Enttäuscht vom Ministerium
Gemeinderatskollegin Keilbach ergänzt: „Der Stress, der nun in den Familien entsteht, ist gewaltig. Statt mehr Familienzeit, die sicher nötig wäre, um die verschiedenen psychologischen Belange aller Familienmitglieder von jung bis alt abzufangen, herrscht nun Druck und Unsicherheit.“ Enttäuscht zeigt sich Scalia vom Umgang seitens des Kultusministeriums. „Ich habe absolut Verständnis dafür, dass keiner bei Entstehung der Krise einen Masterplan aus der Schublade zaubern konnte. Allerdings sind nun viele Wochen vergangen und viele Dinge wie Abstands- und Hygieneregeln sind umgesetzt. Nun würde ich mir wenigstens ein konkretes Konzept beispielsweise für den Start des neuen Schuljahres wünschen. Aktuell entstehen meiner Meinung nach möglicherweise Bildungslücken, die nicht so einfach aufgeholt werden können.
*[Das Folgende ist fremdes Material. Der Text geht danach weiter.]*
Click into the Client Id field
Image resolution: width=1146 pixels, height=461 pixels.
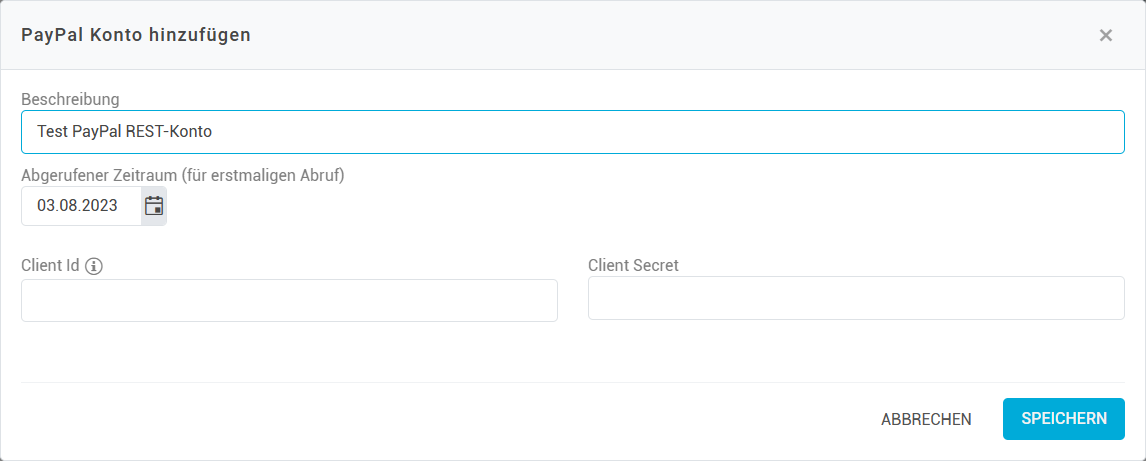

Das derzeit vielfach angewendete „Auf-Sicht-Fahren“ halte ich beim Thema Bildung für sehr riskant“, sagt die Vertreterin der Grünen besorgt.
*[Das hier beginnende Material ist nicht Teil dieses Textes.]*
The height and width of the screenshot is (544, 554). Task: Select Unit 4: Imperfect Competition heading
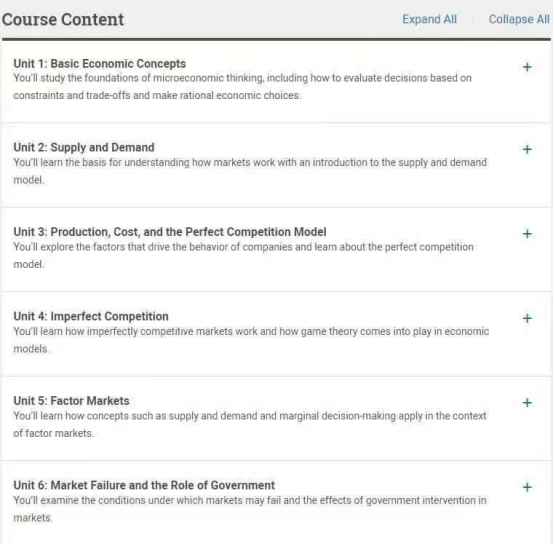coord(91,316)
„Dass Bildungslücken entstehen, halte ich für unstrittig. Schon alleine, weil nicht alle gleichermaßen mit dem Homeschooling erreicht werden können. Ob es der Weisheit letzter Schluss, ist die Versetzung aktuell grundsätzlich allen Schülern zu ermöglichen, wage ich zu bezweifeln. Hier muss der Appell an die Eltern gehen, die sicher am besten damit fahren, wenn sie einen wachsamen Blick darauf haben, ob das eigene Kind den geforderten Leistungsstand erfüllt, oder inwieweit die Krise und die fehlenden sozialen Kontakte dem Kind Probleme bereiten.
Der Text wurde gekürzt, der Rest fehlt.